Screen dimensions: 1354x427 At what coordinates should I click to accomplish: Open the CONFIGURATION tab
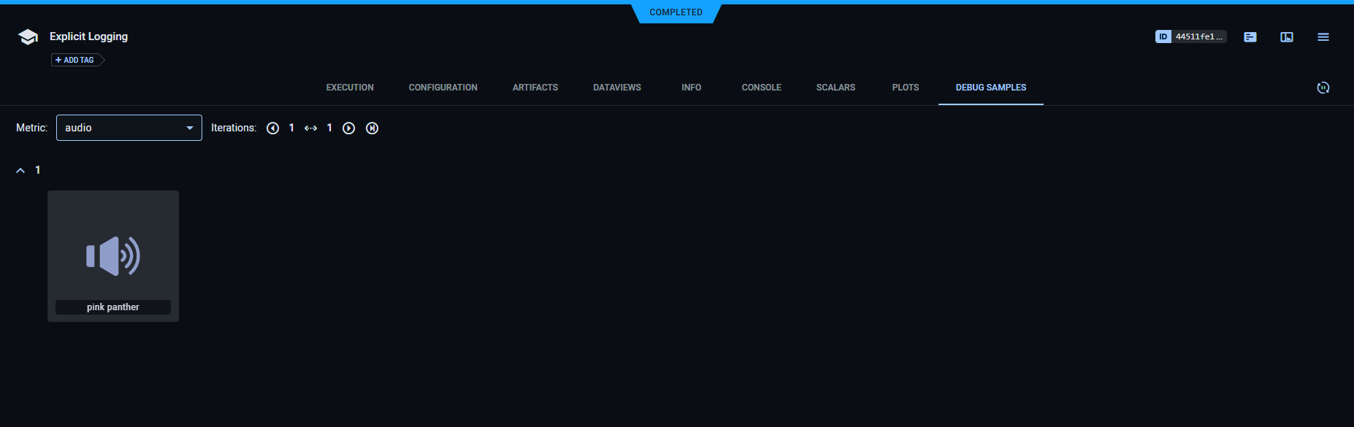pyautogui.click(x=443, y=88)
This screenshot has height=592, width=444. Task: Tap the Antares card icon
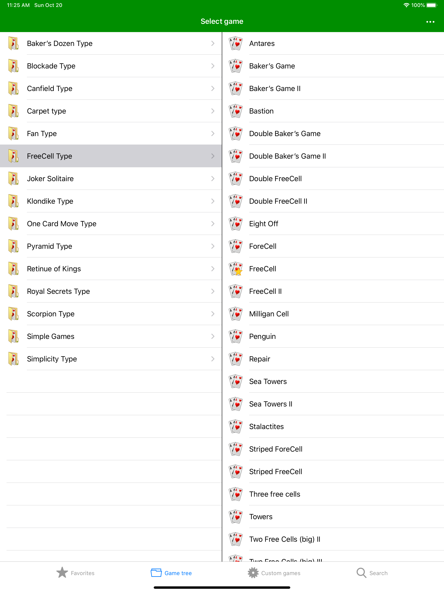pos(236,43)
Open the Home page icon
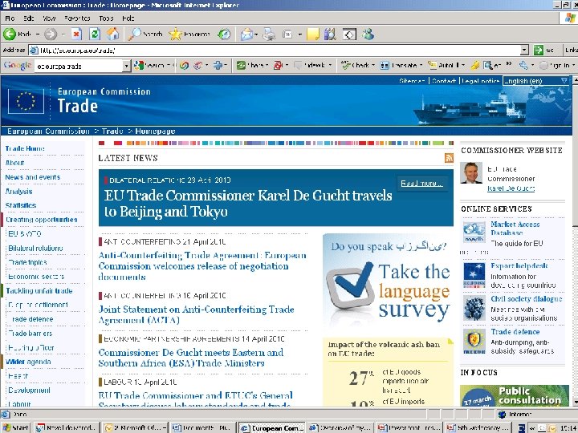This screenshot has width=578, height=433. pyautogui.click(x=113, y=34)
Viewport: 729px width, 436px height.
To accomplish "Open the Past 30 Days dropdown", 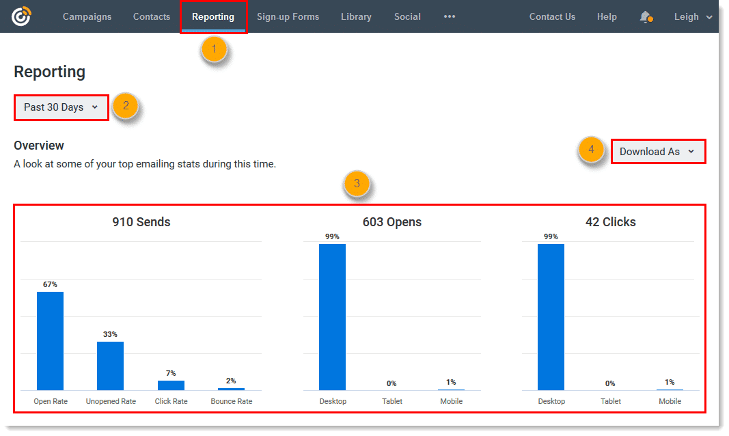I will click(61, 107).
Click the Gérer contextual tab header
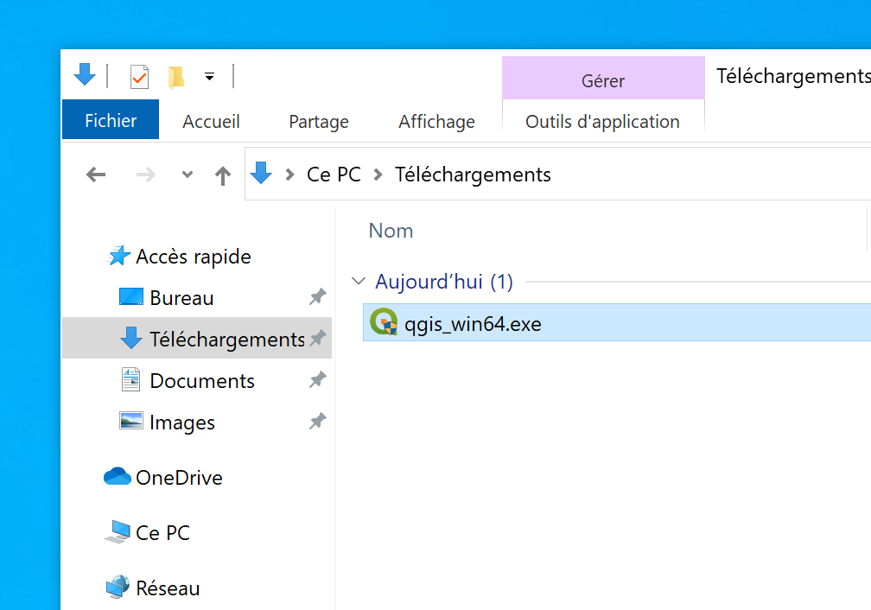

------

--- Your task ---
Output, exactly as written, only the lines from the beginning of the listing through the line containing "Viewport: 729px width, 436px height.", both included, and no pictures.

--- Output ---
Screen dimensions: 1354x427 At what coordinates should I click to accomplish: Open the CONFIGURATION tab
pyautogui.click(x=443, y=88)
This screenshot has height=592, width=444. Task: Tap the Antares card icon
pos(236,43)
Open the Home page icon
This screenshot has width=578, height=433. pyautogui.click(x=113, y=34)
Viewport: 729px width, 436px height.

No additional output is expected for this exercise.